A mí, por ejemplo, me ha invitado a hacer esta sencilla reflexión sobre las diferentes dimensiones del tiempo, el hecho de haber cumplido en estos días mis 80 años, así de redondos.
¿Son muchos? ¿Son pocos? ¿Qué es el tiempo, para poder enfrentarse a su verdadera dimensión? San Agustín, que se enfrentó a fondo con el misterio del tiempo, decía aquella famosa frase: Si no me lo preguntas, sé lo que es el tiempo; pero si me lo preguntas, no tengo ni idea de lo que es para poder comunicártelo. Esa es la idea, aunque no las palabras concretas. Pero refleja muy bien la dimensión inabarcable de este gran misterio que es el tiempo. No digamos ya si queremos meternos con esa otra dimensión próxima a lo temporal que llamamos eternidad.
El tiempo está medido por el movimiento de las cosas. Si no hay cosas que pasan, no hay tiempo. Por otro lado, el tiempo puede ser considerado en tres espacios: el pasado, el presente y el futuro. Y por lo que se refiere a nosotros, podemos decir que el pasado ya no existe, más que en nuestra frágil memoria. El futuro todavía no está en nuestras manos. De modo que solamente tenemos a nuestro alcance el momento presente.
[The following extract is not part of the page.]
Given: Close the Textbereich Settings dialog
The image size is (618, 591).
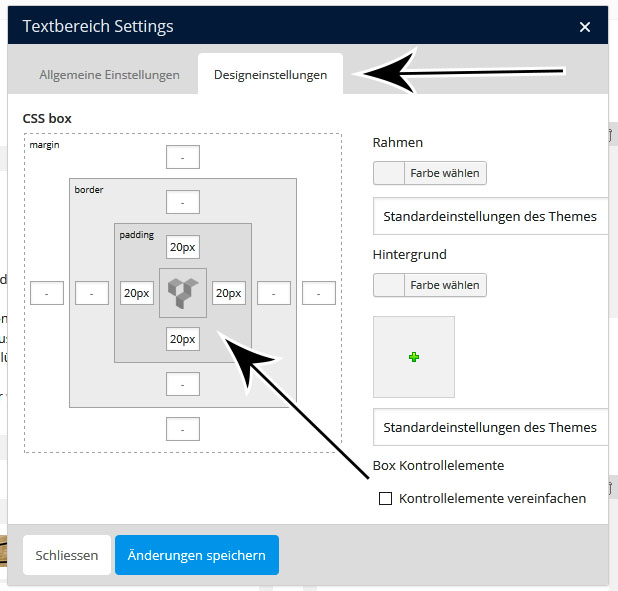Looking at the screenshot, I should coord(585,27).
Aunque de él depende también la realidad, la riqueza y la fecundidad del tiempo futuro.
En la reflexión de estos días, yo he tenido la oportunidad de contemplar la amplitud y multiplicidad de los espacios y tiempos vividos a lo largo de mis ochenta años. Desde la infancia en mi pequeño pueblo salmantino de nacimiento, pasando por el tiempo juvenil de los estudios en Salamanca a partir de los 12 años y hasta los 25. Siguiendo por la primera experiencia profesional con los chicos y chicas del Colegio de Armenteros y sus profesores y familias (9 años), para volver otra vez a la capital a tener una experiencia nueva que me alejaba del mundo rural para meterme de lleno en el ámbito urbano durante siete años.
Tan es así que, cuando luego pasé a trabajos de nueva responsabilidad en Madrid, no me resultó tan duro el salto de una capital a otra como me había parecido el paso del mundo rural al de la ciudad.
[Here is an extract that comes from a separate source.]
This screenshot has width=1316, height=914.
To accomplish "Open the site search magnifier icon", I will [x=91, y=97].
Trece años en Madrid me dieron una gran experiencia y una oportunidad de recorrer poco menos que el mundo entero: En África, Benín, y luego varios países de Hispanoamérica (estas experiencias todavía desde Salamanca). De Asia visité Tierra Santa dos veces. Y recientemente he podido completar viaje a las inmensos y bien diferentes repúblicas de China e India. En América me tocó recorrer prácticamente todos sus países, algunos varias veces, por razones de mi trabajo de encuentro con misioneros, acumulando una riqueza personal inmensa, incalculable.
He querido hacer este rápido recorrido por las diferentes etapas de mi vida para mostrar cómo el tiempo, que puede parecer igual en días, meses y años, resulta tener una dimensión diferente si está lleno de actividad y más si ésta es de particular riqueza. Y eso que no he incluido los seis años que pasé intermitentemente en la ciudad eterna, Roma, para enriquecerme con los estudios y ejercicio del doctorado en la prestigiosa Universidad Gregoriana.
Y ahora, a aprovechar el trabajo, la reflexión, y hasta la oración en la maravillosa residencia diocesana, donde el tiempo adquiere una nueva dimensión. Dimensión que resulta verdaderamente nueva en los casi cuatro meses de confinamiento que nos ha tocado vivir.
Y como creyente cristiano, no quiero dejar de considerar los ochenta años cumplidos de vida humana, pero también el recuerdo agradecido de mis ochenta años de bautizado, fecha que también me ha correspondido celebrar gozosamente a los cinco días de mi cumpleaños. ¡Qué grande dimensión la del tiempo! No cabe el aburrimiento ni la trivialidad en el vivir. Se puede vivir un tiempo rico y enriquecedor, o un tiempo lamentablemente desperdiciado o vivido hasta de un modo perjudicial para nuestra existencia y la de los demás. Apuremos el aprovechamiento del tiempo que todavía nos quede, pues los que recientemente nos han dejado ya no pueden aprovecharlo.